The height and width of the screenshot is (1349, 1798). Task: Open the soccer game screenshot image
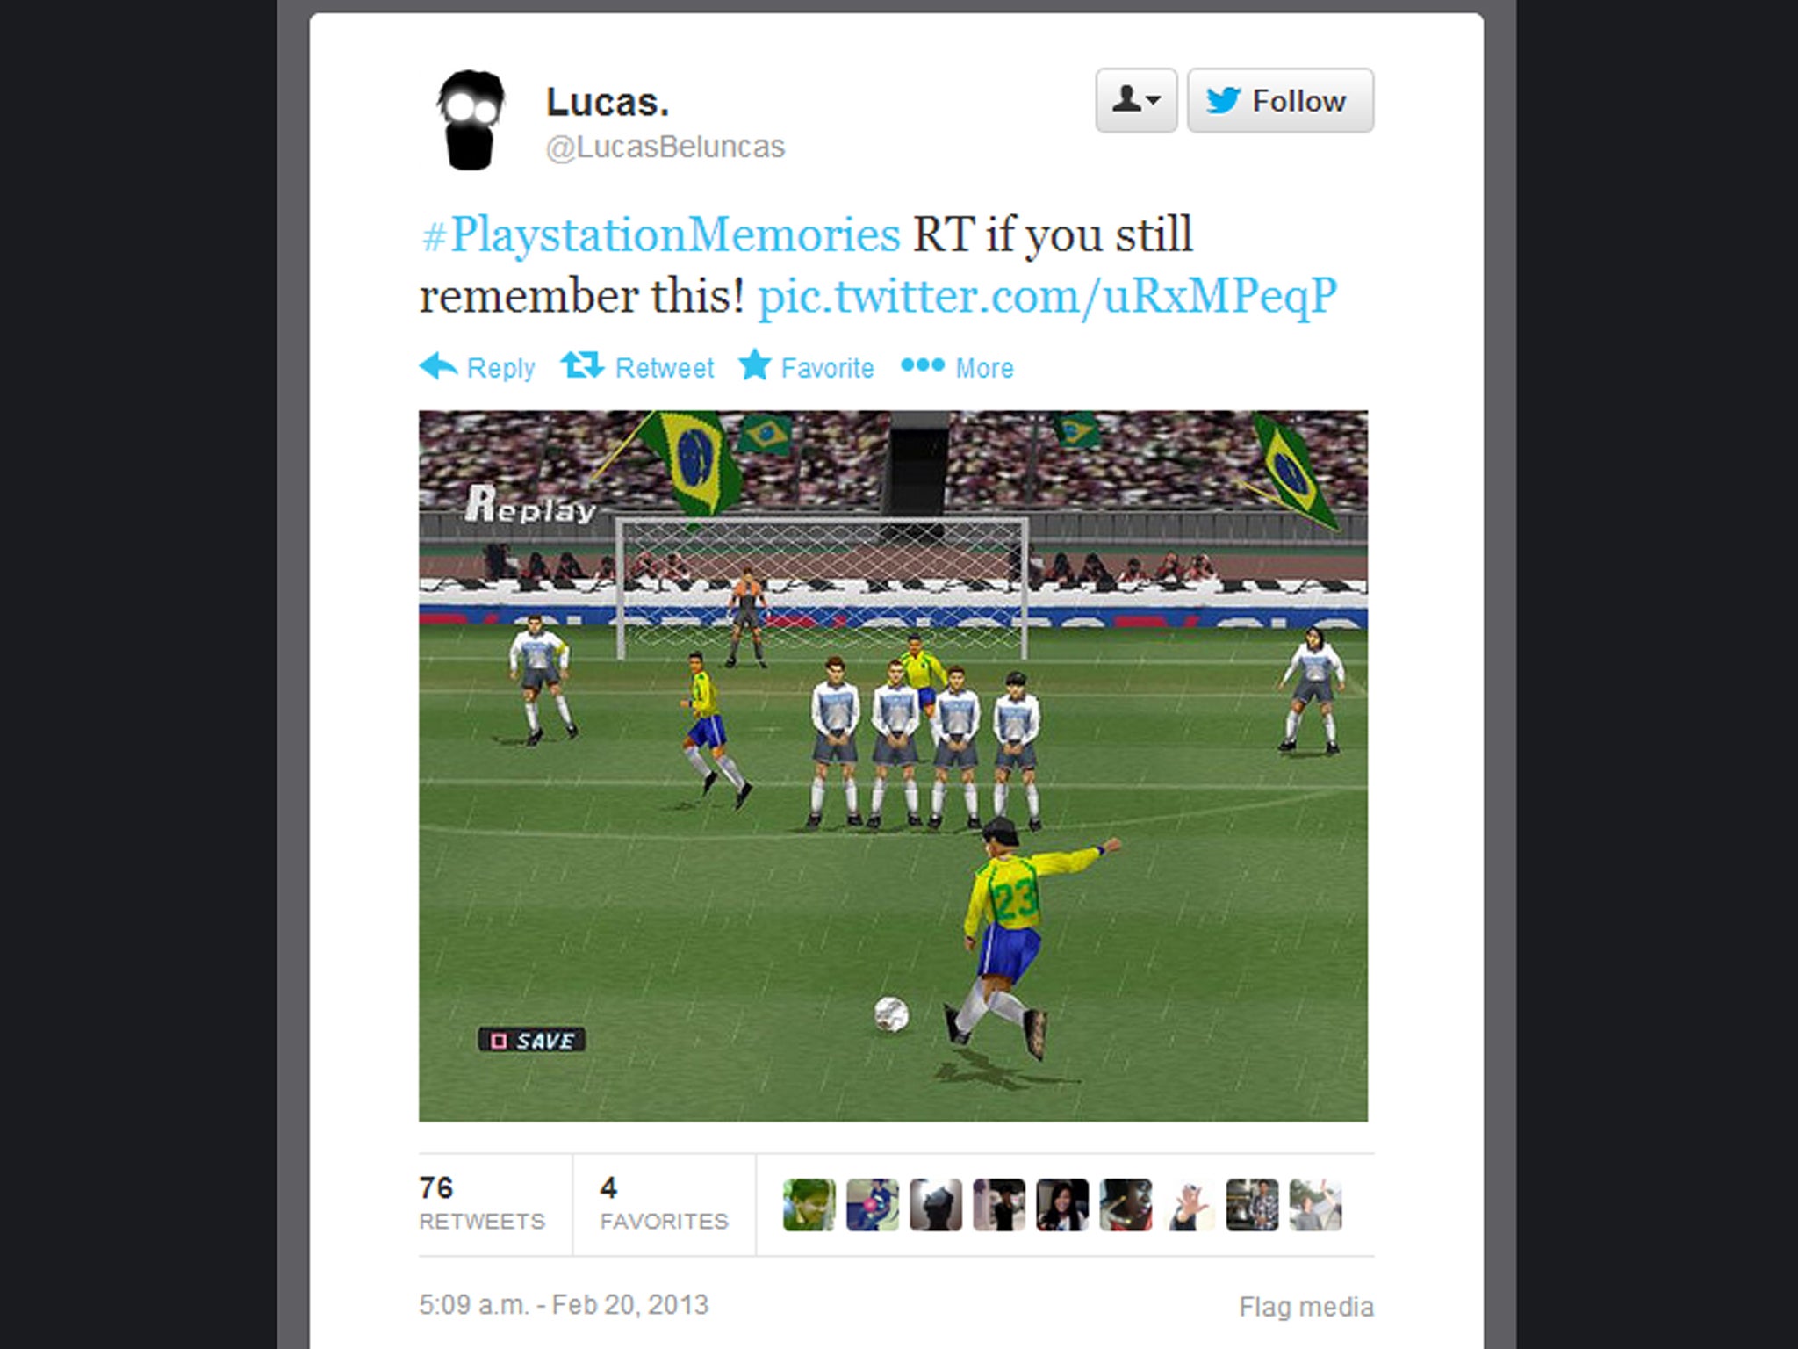coord(893,766)
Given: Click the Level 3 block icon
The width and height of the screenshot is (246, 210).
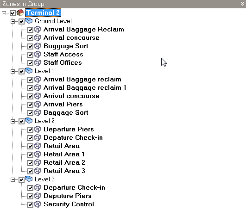Looking at the screenshot, I should pos(29,179).
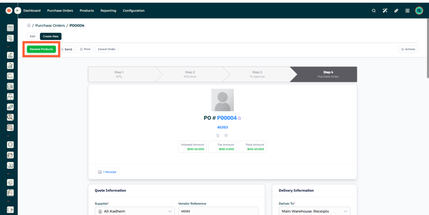429x215 pixels.
Task: Open the Reporting menu
Action: [108, 11]
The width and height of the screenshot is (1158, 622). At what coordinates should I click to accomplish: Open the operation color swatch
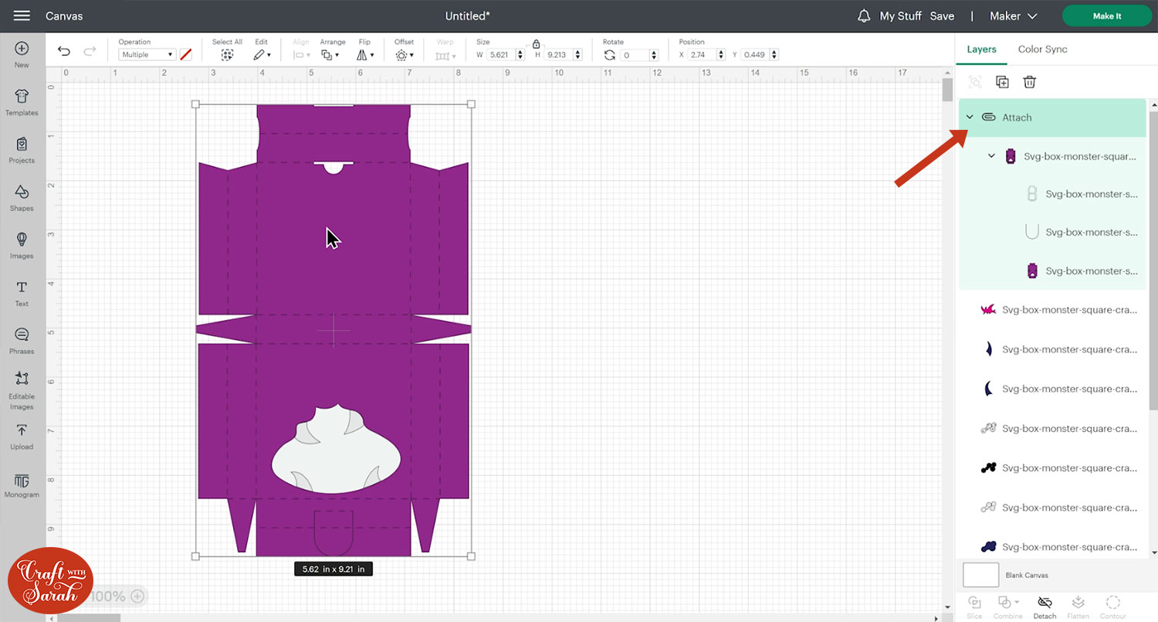coord(185,55)
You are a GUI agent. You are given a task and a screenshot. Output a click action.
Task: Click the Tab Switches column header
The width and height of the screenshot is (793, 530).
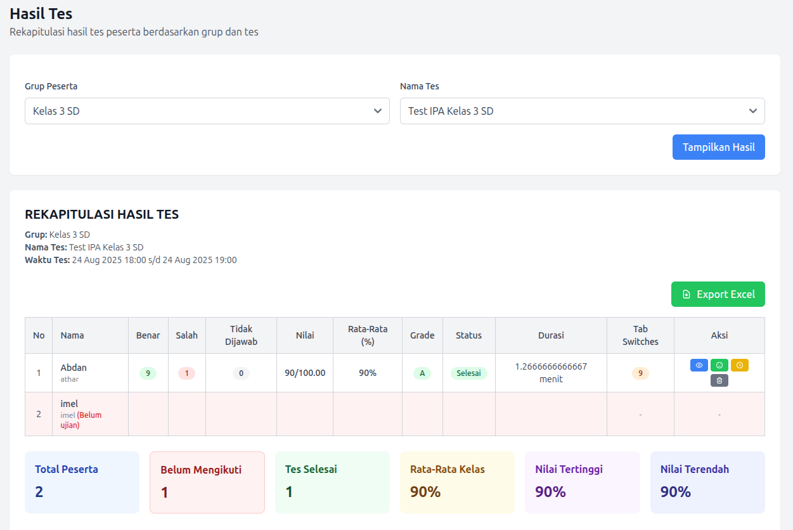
◆ ◆ ◆ ◆
Could you restate the material word for word, omitting the pictures?

| Answer for this exercise |
The height and width of the screenshot is (1349, 1798). Task: Open the soccer game screenshot image
coord(893,766)
Given: Click the Level 3 block icon
The width and height of the screenshot is (246, 210).
Looking at the screenshot, I should pos(29,179).
429x215 pixels.
Task: Open the Reporting menu
Action: [108, 11]
The width and height of the screenshot is (1158, 622). At what coordinates should I click to accomplish: Open the operation color swatch
coord(185,55)
You are a GUI agent. You are given a task and a screenshot. Output a click action.
Task: Click the Tab Switches column header
The width and height of the screenshot is (793, 530).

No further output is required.